Today, I have a fun tutorial, and a freebie for you. It's about creating your own brushes in Illustrator. The reason it is great to do this in Illustrator is the next time you pick up your pen to draw on your Wacom, you'll have some nicely textured and realistic doodles!

First, grab your favorite medium, whether it is art marker, crayon, charcoal, etc and draw some strokes on a piece of paper. Using varying widths and lengths. Try and make them a bit straighter but otherwise feel free to make them your own.

For our tutorial today, I used a black art marker, charcoal pencil and some of my Micron pens. I scanned them into my computer as a greyscale jpg and then opened them in Illustrator…

Next, with my brush scan jpg selected, I chose Object > Live Trace > Tracing Options.


You'll get a dialog box telling you the file is large and it may take a while to trace, click OK.

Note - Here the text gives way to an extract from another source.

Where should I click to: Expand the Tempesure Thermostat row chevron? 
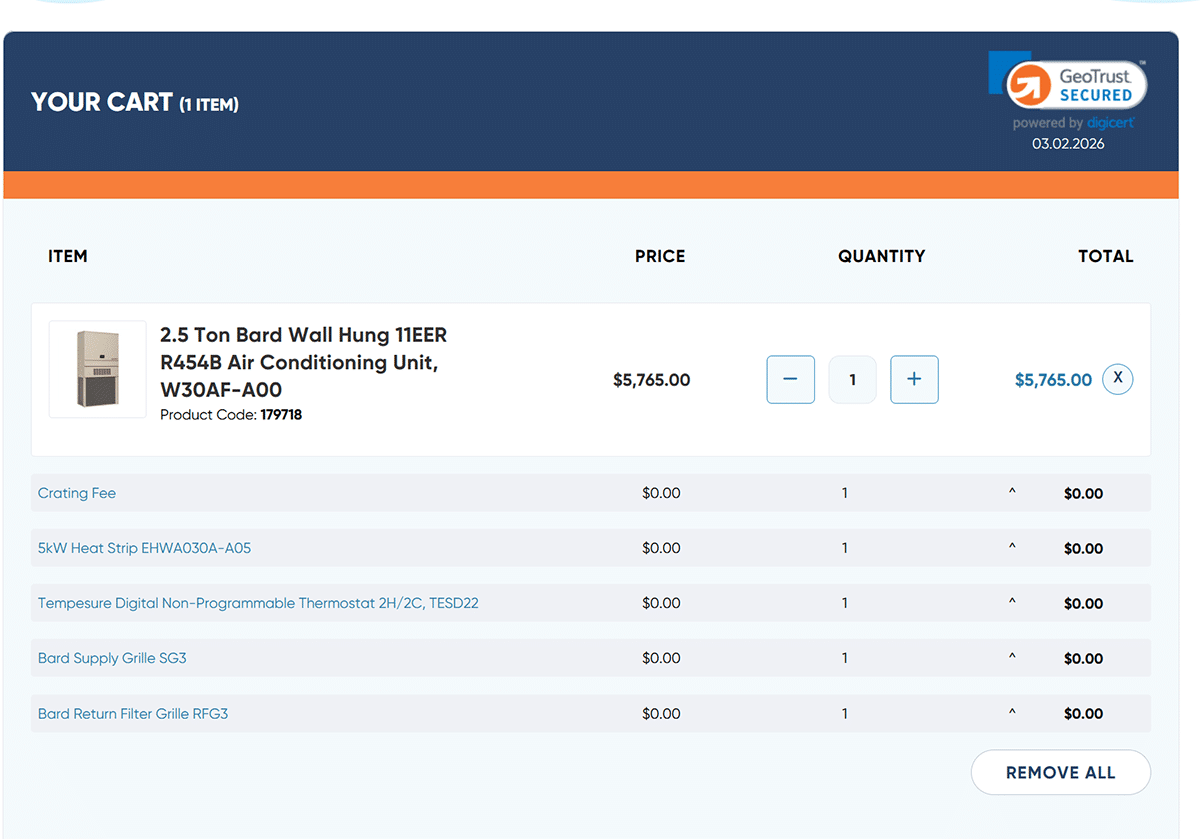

Next, in the Tracing Options box, select Preview and then choose a tracing preset that best fits the style of your brush strokes. I always have the best luck with Black and White Logo or Detailed Drawing. The nice thing about selecting Preview is you can go through the drop down menu and see what each preset looks like.


Then at the very top menu, you'll see a button that says "Expand". Click on that to finish your tracing.


Once your scan has been outlined and expanded we need to clean it up a bit.

At this point even though everything has been traced and is vector, it is still grouped and has a white background behind the image. First, choose Object > Ungroup


Then select the white image background behind your image and hit Delete to remove it.

One more thing to clean up. When we scan and outline we sometimes have white areas that remain in our vector images. Select a white fill area anywhere in your drawing.


Then choose Select > Same > Fill Color.


You'll see all the white areas are active. Hit Delete to remove these.

That's it – we are all cleaned up and vectorized and ready to make some Art Brushes!

Before we do, please save your Illustrator file!


Okay, the process for making Art brushes is the same for each of our strokes.

First, select your first brush stroke

Then from the Brush Palette, we want to choose New Brush


Select New Art Brush and click OK


In the Art Brush Options box, name your brush, choose the direction going to the right, and select it to flip on both axes. Lastly, from the color method, choose Tint. This is in case you want to draw in color, it will color your brush strokes.

The Proportional setting varies your brush width depending on the size of your drawing. I like to leave this unchecked and then choose the stroke width manually. But it's a matter of preference.


Repeat these steps for each of your strokes.

Then when you are done, select all the strokes in your brush palette.


And choose > Save Brush Library


Name your file and save it into your Illustrator Brush Folder


The next time you are doodling your heart out, open up your saved brushes this way.

Go to your Brush Palette and from the right arrow choose, Open Brush Library


From the extended menu, choose User Defined and there you will find your brushset!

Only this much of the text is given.